**Exercise prompt**
Update the items from the line containing "Choose Inventory in the Import list" through the end of the items, replacing "Inventory" with "Billing" and changing nothing else. Leave the pictures out of your answer.
===== Listed entries =====
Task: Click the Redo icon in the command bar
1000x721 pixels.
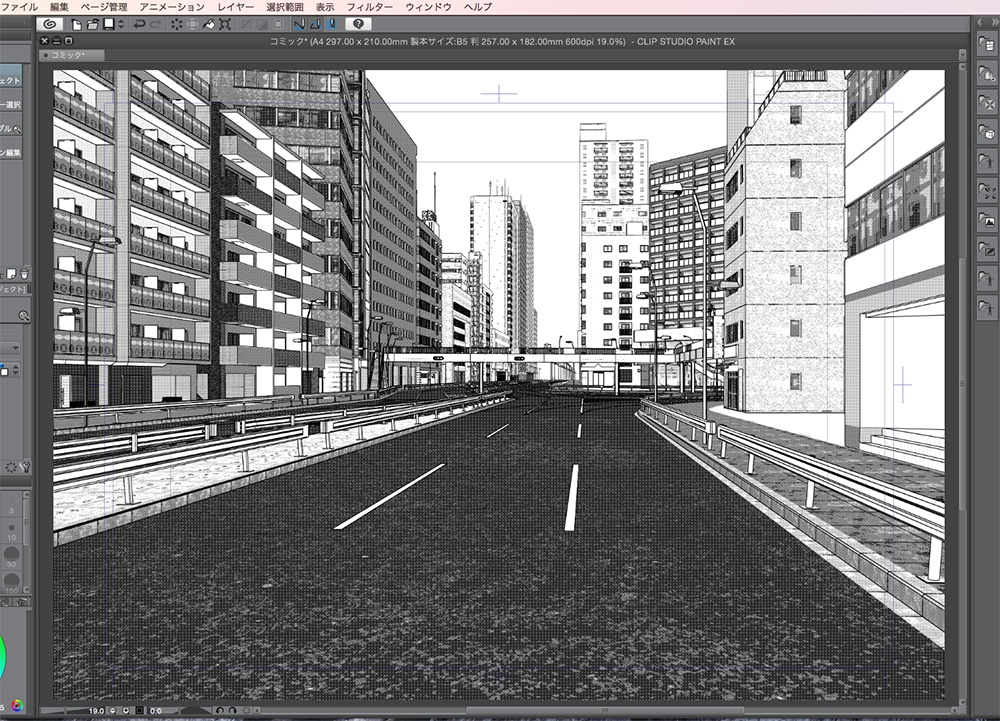Action: point(154,26)
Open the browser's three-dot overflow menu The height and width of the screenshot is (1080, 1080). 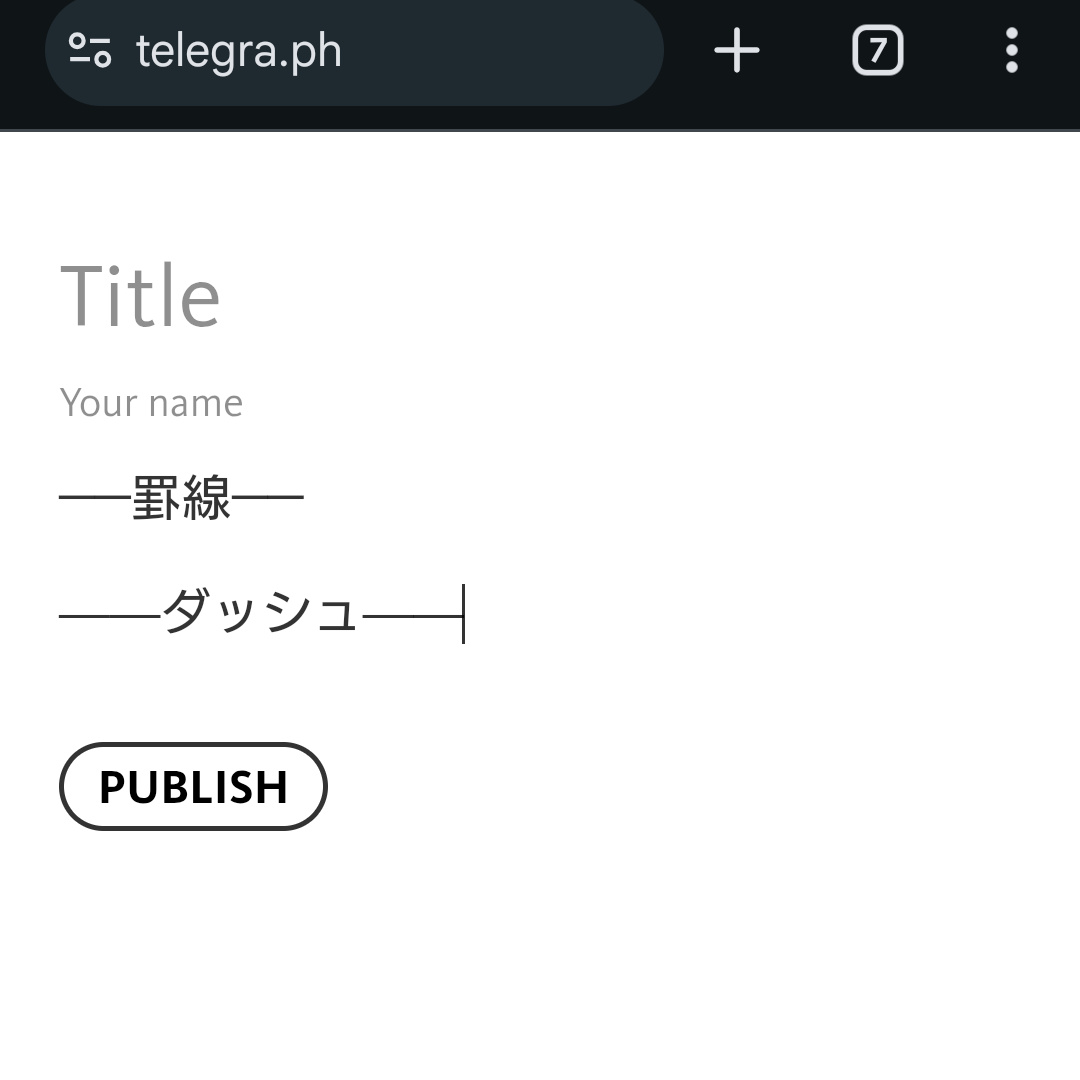click(x=1011, y=50)
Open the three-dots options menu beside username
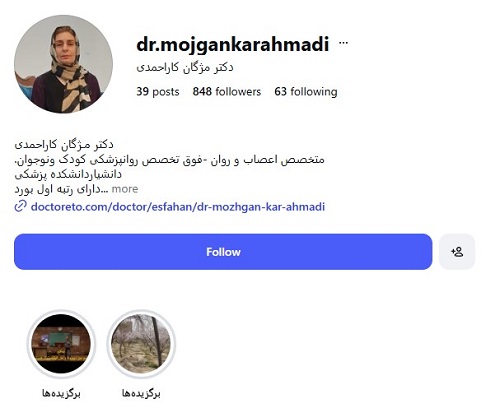The width and height of the screenshot is (500, 408). 343,43
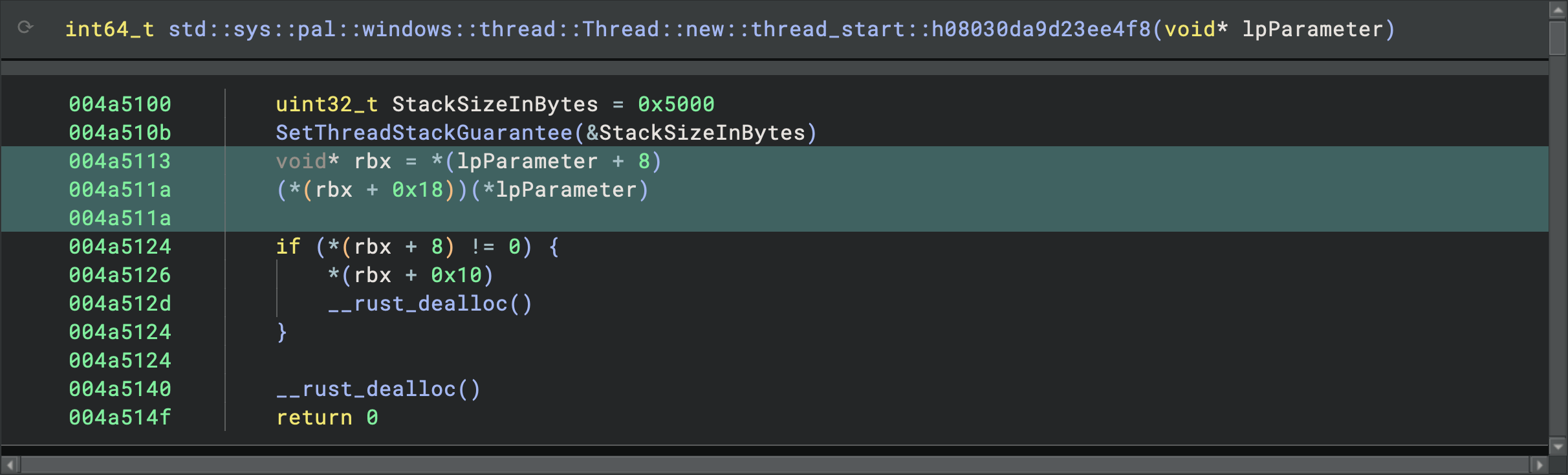Click the int64_t return type in header
Image resolution: width=1568 pixels, height=475 pixels.
tap(109, 29)
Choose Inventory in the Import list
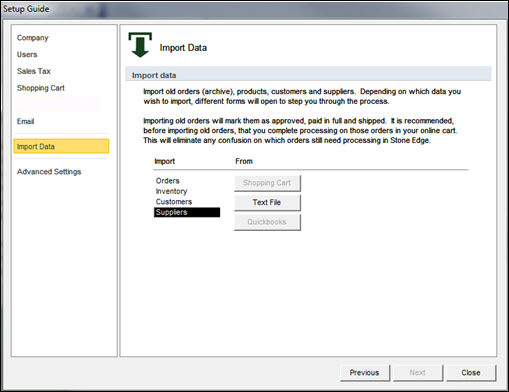Viewport: 509px width, 392px height. click(171, 191)
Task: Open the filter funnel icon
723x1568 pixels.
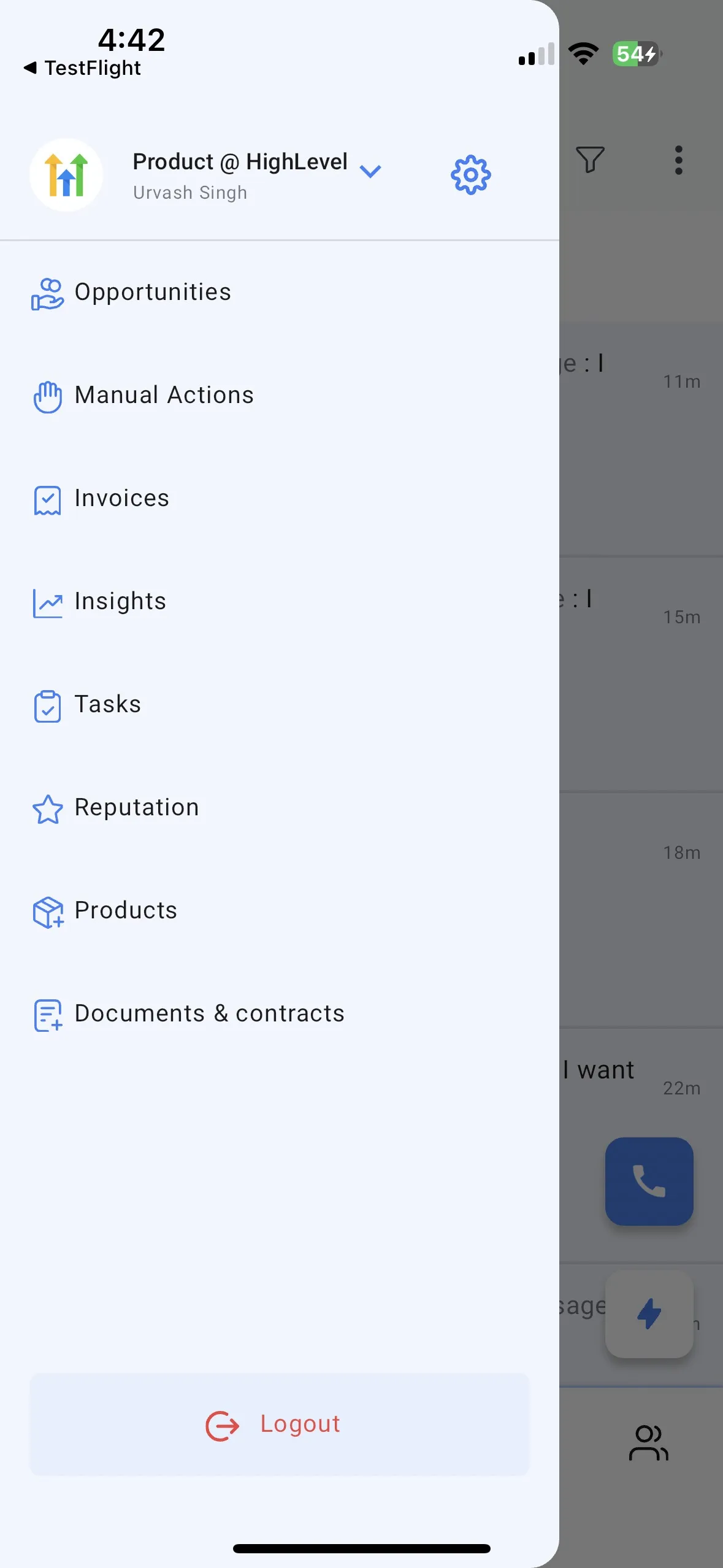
=====
**Solution to this problem**
Choose Billing in the Import list
Viewport: 509px width, 392px height. click(171, 191)
Task: Open the filter funnel icon
723x1568 pixels.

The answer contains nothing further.